Kenya is expanding regulation of its booming digital lending sector, licensing 25 new providers to ensure consumer protection and transparency. Simultaneously, Malawi is advancing data privacy with new draft regulations including annual fees for data controllers, while Morocco is cutting card payment fees to encourage digital transactions and financial inclusion. These efforts highlight a broader trend across Africa towards strengthening digital ecosystems and consumer trust.
African nations are actively shaping their digital financial landscapes through comprehensive regulatory and economic reforms. Kenya is significantly expanding its oversight of the burgeoning digital lending industry, while Malawi is fortifying data protection protocols. Concurrently, Morocco is implementing measures to reduce the cost of digital transactions, reflecting a continent-wide commitment to fostering secure, transparent, and accessible digital economies.

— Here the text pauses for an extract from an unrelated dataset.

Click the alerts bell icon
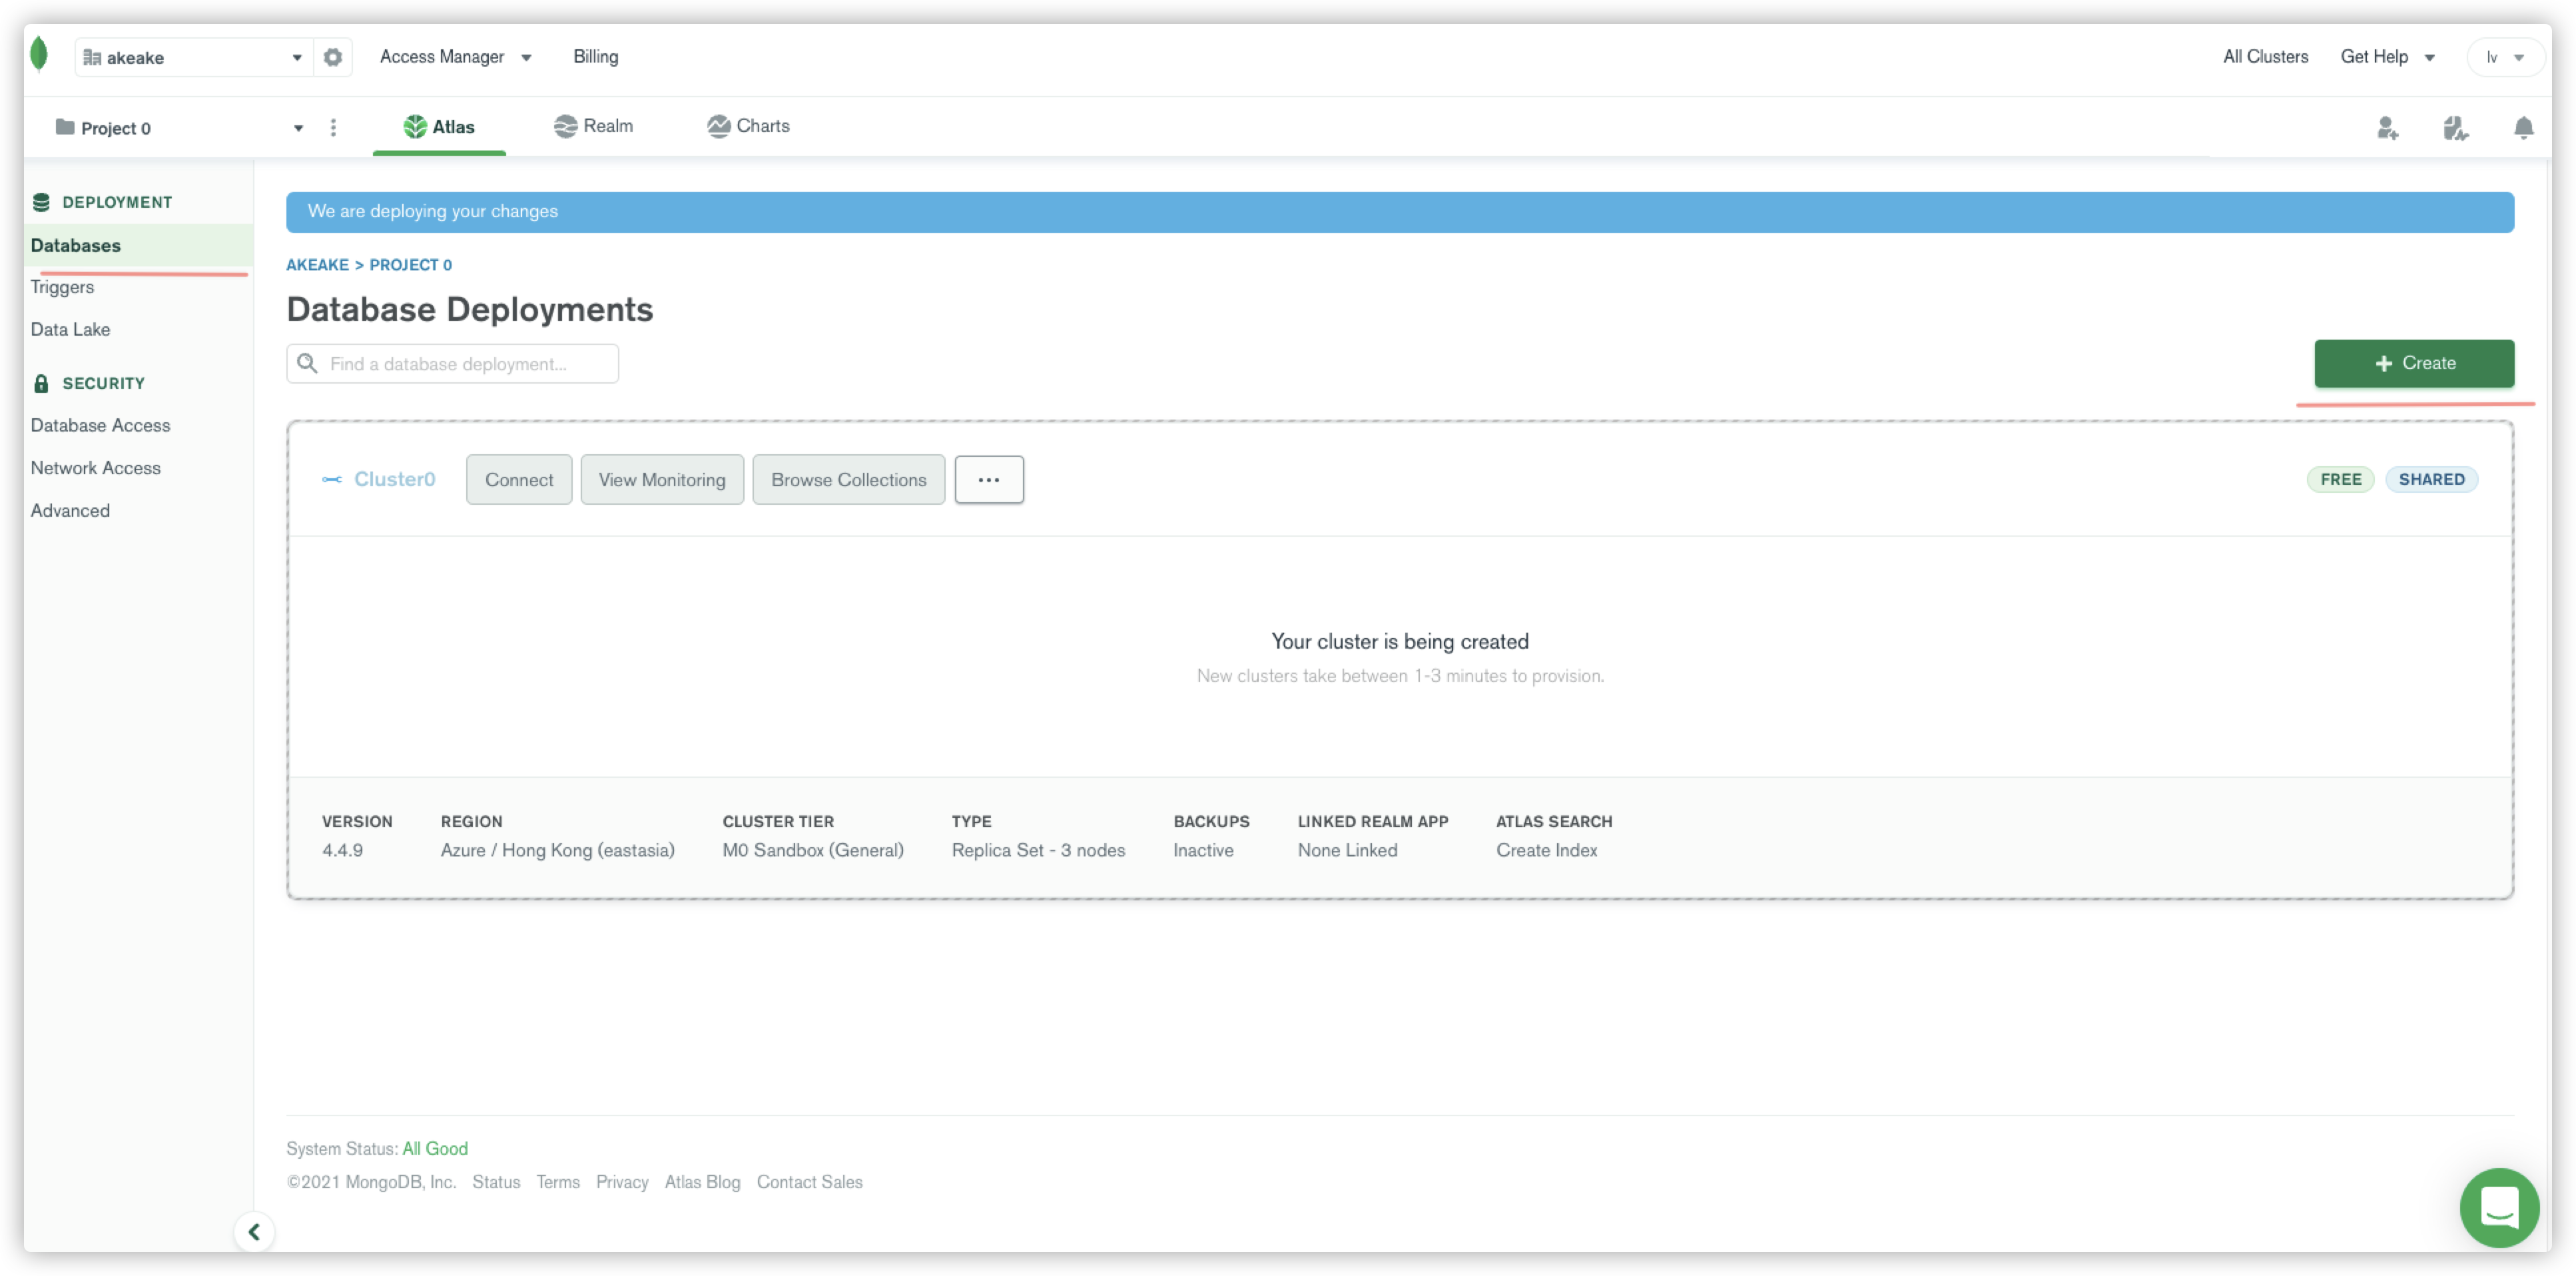Image resolution: width=2576 pixels, height=1276 pixels. [2523, 128]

In Kenya, the Central Bank of Kenya (CBK) has licensed an additional 25 Digital Credit Providers (DCPs), bringing the total number of approved lenders to 252. This regulatory expansion, announced on July 14, 2026, is a key component of the CBK's ongoing strategy to sanitize the rapidly growing digital lending market, ensuring that only vetted firms operate legally. The move addresses persistent complaints concerning excessive interest rates, improper handling of personal data, and aggressive debt collection strategies. By broadening the pool of licensed providers, the CBK aims to bolster consumer protection while sustaining access to swift digital credit. The sector has witnessed remarkable growth, with licensed lenders collectively issuing approximately 7.5 million loans valued at KSh133.5 billion by February 2026, a surge largely propelled by Kenya’s mobile-first economy. The regulatory process, which commenced in March 2022, involves a rigorous batch-approval system for firms that meet stringent governance, compliance, and consumer protection criteria, with over 800 applications processed so far. This continuous clean-up, which included 32 approvals in April 2026 and 42 in December 2025, underscores a pivotal shift towards cultivating a more secure and transparent digital lending environment in Kenya.

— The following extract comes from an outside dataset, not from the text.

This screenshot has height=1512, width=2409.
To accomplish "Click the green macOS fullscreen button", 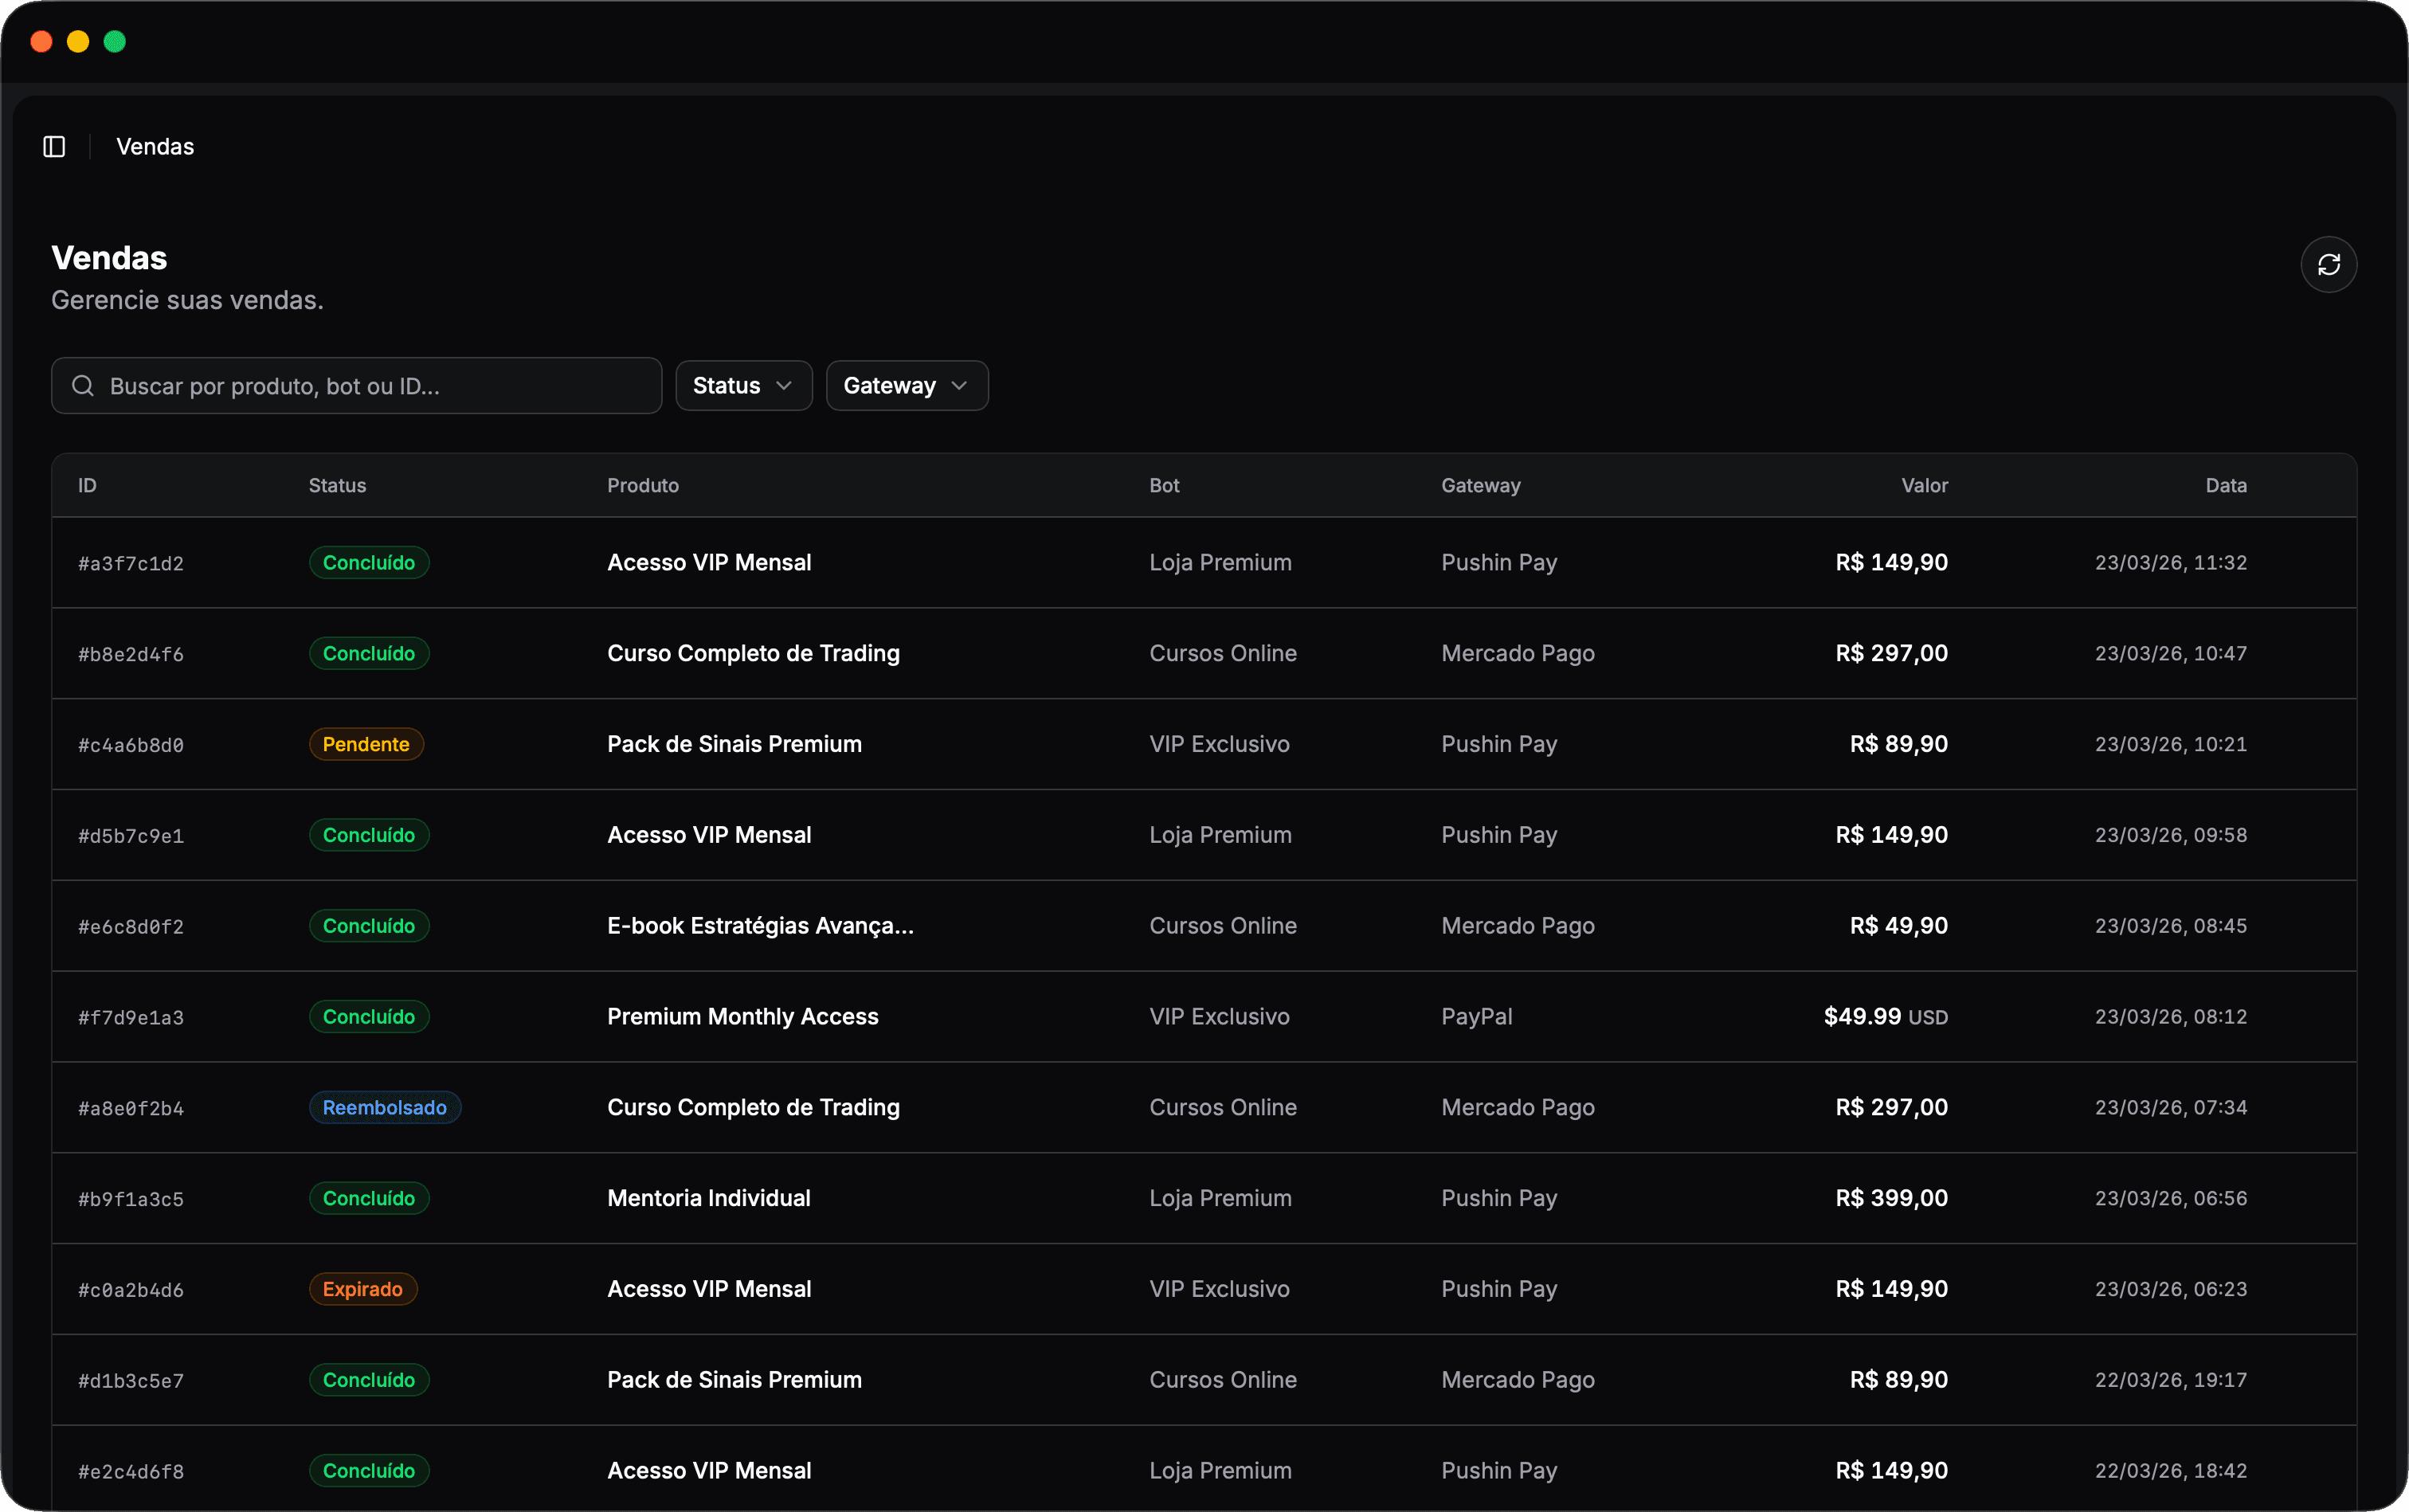I will 115,41.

Meanwhile, Malawi is making substantial strides in tightening its data protection framework. The Malawi Communications Regulatory Authority (MACRA), which also functions as the nation's Data Protection Authority, is engaging stakeholders in consultations on draft data protection regulations. A prominent proposal within these regulations is the introduction of an annual registration fee for significant data controllers and processors, with charges determined by an organization's annual turnover. These regulations are meticulously crafted to enhance accountability in data handling, strengthen cybersecurity measures, and instill greater public confidence in data protection, especially given the proliferation of digital services such as banking, e-government platforms, and AI applications. Officials emphasize that the turnover-based fee structure is designed to ensure equitable contributions from larger organizations without imposing undue burdens on smaller businesses. This consultation is an integral part of Malawi’s broader digital transformation agenda, which encompasses initiatives in artificial intelligence, digital identity systems, and digital skills development. It represents a culmination of years of legislative groundwork, including the enactment of the Data Protection Act, and signifies a crucial final step before the regulations are formally adopted, paving the way for practical implementation. Malawi’s proactive approach reflects a wider trend across the African continent, where governments are increasingly enacting robust privacy laws to foster public trust in an ever-more digital and interconnected world.
In a strategic move to stimulate digital payments, Morocco’s central bank, Bank Al-Maghrib, has sanctioned significant reductions in domestic card payment fees. Following years of advocacy from merchants regarding high transaction costs, the interchange fee for consumer debit cards is set to decrease from 0.65% to 0.50%, while credit card fees will drop from 0.95% to 0.70%. These adjustments, anticipated to take effect later in 2026, are projected to make electronic payments more accessible and affordable for businesses, particularly small enterprises. The initiative is specifically designed to encourage broader adoption of digital payments, lessen dependence on cash transactions, and foster both financial inclusion and the growth of the digital economy. This decision is the result of protracted discussions that originated several years ago when Morocco’s Competition Council initially raised concerns that elevated fees were impeding electronic payments and limiting competition within the payments ecosystem. This reform is an integral part of a broader national strategy to modernize Morocco’s payment infrastructure and enhance the appeal of digital transactions compared to cash, aligning seamlessly with the country’s accelerating digital transformation agenda. By alleviating a significant barrier to card acceptance, especially for businesses operating on slender profit margins, Morocco could potentially establish a model for other African markets striving to achieve a balance between innovation, competition, and affordability within their digital payment frameworks.